La tuberculose atteint un niveau record au Nunavik
Les cas de tuberculose active recensés au Nunavik ont atteint un nouveau sommet en 2023, malgré les efforts de la santé publique et des communautés inuit pour l’endiguer.
Au total, 81 personnes ont reçu un diagnostic de tuberculose active dans la région, soit plus du double de 2022, où elles étaient 38.
La Régie régionale de santé et de services sociaux du Nunavik (RRSSSN) explique cet écart par l’intensification de la campagne de dépistage de la maladie au courant de la dernière année.
«Plus il y a de dépistage effectué, plus on trouve des cas», explique la porte-parole de la RRSSSN Kathleen Poulin.
Le dépistage et les activités de prévention de la maladie avaient par ailleurs été mis sur pause en 2020 et en 2021 en raison de la pandémie de COVID-19, ce qui pourrait expliquer une recrudescence des cas aujourd’hui.
«L’absence d’activités de dépistage et le confinement à la maison ont fort probablement contribué à la transmission de la tuberculose dans la région. Cela est un phénomène observé un peu partout dans le monde, et ce, pour plusieurs infections», ajoute Mme Poulin.
Vers des solutions locales et communautaires
La mairesse du village de Kangiqsujuaq, Qiallak Qumaluk Nappaaluk, s’inquiète de cette recrudescence des cas.
«Si on ne fait pas face à cette réalité, cela va continuer de se propager et c’est dangereux. Nous devons aider la Régie de la santé. La communauté doit s’impliquer davantage», dit-elle.

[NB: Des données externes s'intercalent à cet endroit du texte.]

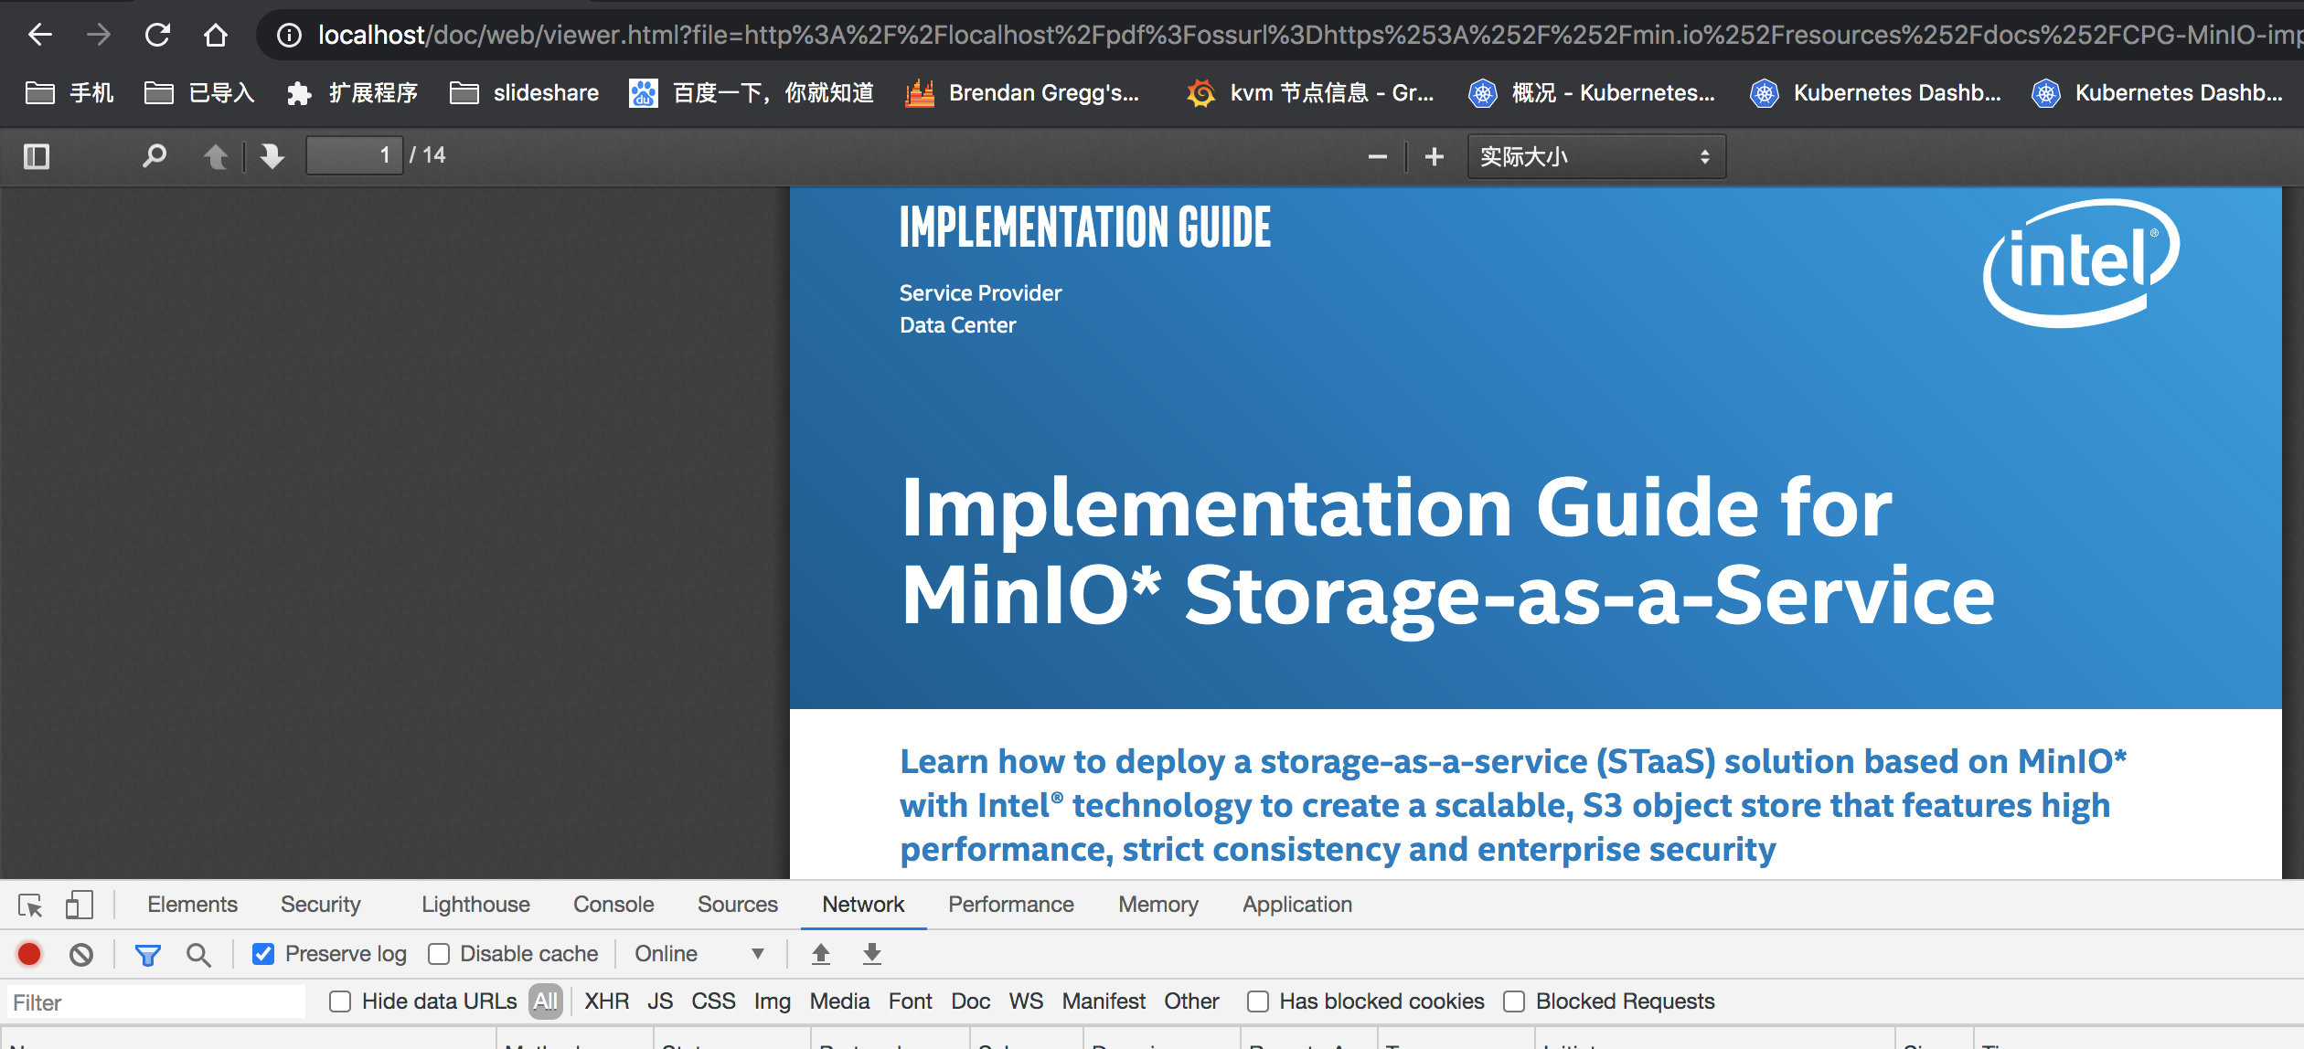
Task: Click the filter network requests icon
Action: 147,955
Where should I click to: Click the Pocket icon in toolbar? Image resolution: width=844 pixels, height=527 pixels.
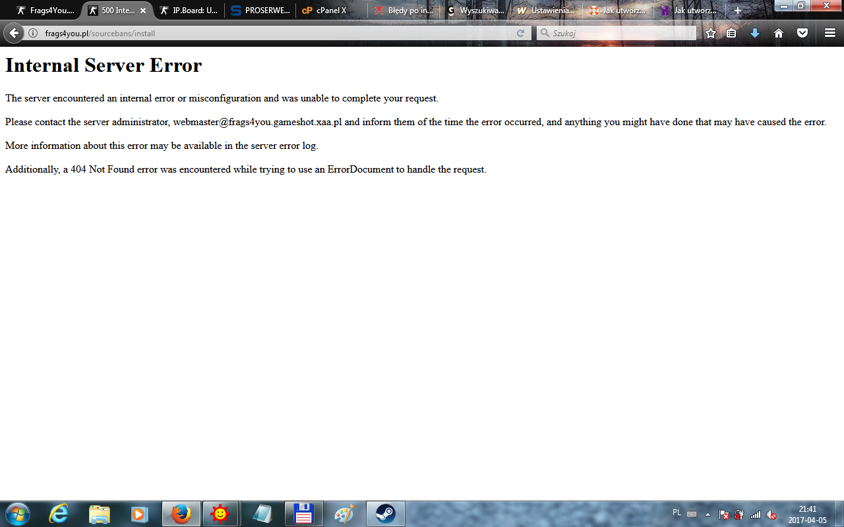tap(802, 33)
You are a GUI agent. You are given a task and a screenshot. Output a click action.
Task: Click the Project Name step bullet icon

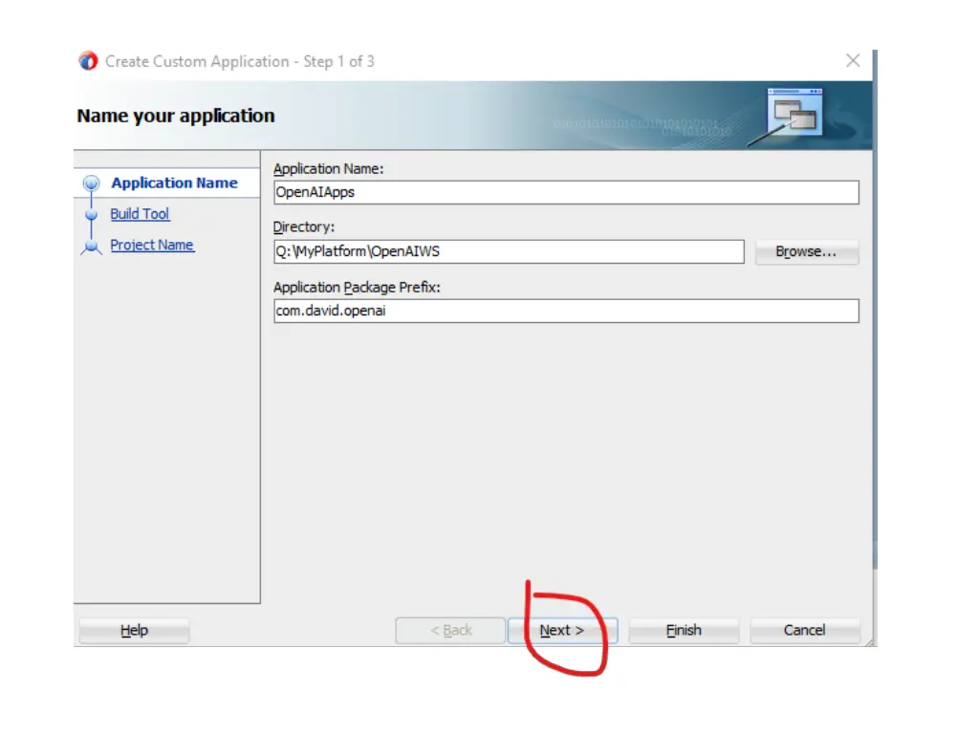[92, 247]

L’augmentation de la population au Nunavik et le manque de logement sont en cause dans ces nouvelles données, selon la mairesse.
Ces facteurs ont été maintes fois soulignés par la santé publique. Pas moins de 47 % des résidents du Nunavik vivent dans un logement surpeuplé.
Selon la mairesse, il subsiste aussi une certaine crainte, chez une partie de la population, liée aux anciennes méthodes de la santé publique face à la tuberculose.
Dans les années 1950, de nombreux Inuit atteints de la tuberculose ont été envoyés de force dans des sanatoriums dans le sud du pays pour y recevoir des traitements. De nombreux résidents inuit y sont morts sans que leurs familles en aient été informées, ce qui a contribué à alimenter la méfiance face aux traitements.
«Plusieurs personnes sont encore affectées. Leurs parents ne sont jamais revenus. Des enfants n’ont jamais vu leurs grands-parents. Ça a vraiment touché les Inuit», ajoute la mairesse.
Qiallak Qumaluk Nappaaluk en sait quelque chose, puisque sa propre mère, l’autrice renommée Mitiarjuk Nappaaluk, a été envoyée dans des sanatoriums du sud du pays à l’époque.
«Ma mère y a passé cinq ans de sa vie […] Elle avait été diagnostiquée lorsqu’elle était enceinte. Au sanatorium, elle a perdu son bébé, ma sœur, qui a été enterrée quelque part sans qu’elle sache où c’était», confie Mme Nappaaluk.
Ce genre de situations négatives a frappé l’imaginaire d’une génération complète d’Inuit et a entretenu une méfiance envers les traitements prodigués par les autorités sanitaires québécoises.
«Les gens ne veulent pas être malades, ils peuvent avoir peur, mais, aujourd’hui, les traitements ont changé. Ils doivent aller à l’hôpital pour deux ou trois semaines, mais peuvent ensuite retourner à la maison», indique Mme Nappaaluk.
De l’autre côté de la baie d’Ungava, au village de Kangiqsualujjuaq, la mairesse Maggie Emudluk souhaiterait que la population s’engage aussi dans la lutte contre la maladie.
«Nous n’avons pas beaucoup de ressources, mais nous avons une voix. On doit aider la Régie, et la communauté doit faire sa part. On ne peut pas laisser la Régie de la santé tout faire. Elle est là pour aider, mais on ne peut pas simplement se fier à elle», dit-elle.
Maggie Emudluk souhaiterait par ailleurs créer une association de maires et de mairesses au Nunavik pour mobiliser les communautés à lutter contre la maladie.
Une rencontre avec les élus du Nunavik a déjà eu lieu en novembre dernier afin de faire le point sur l’évolution de la tuberculose.
La mairesse de Kangiqsualujjuaq croit que ce genre d’initiative pourrait être bénéfique pour trouver des solutions locales à ce problème qui prend de l’ampleur au niveau régional.
«J’espère sincèrement qu’on va réussir à conscientiser tout le monde et à en finir avec la tuberculose», conclut la mairesse.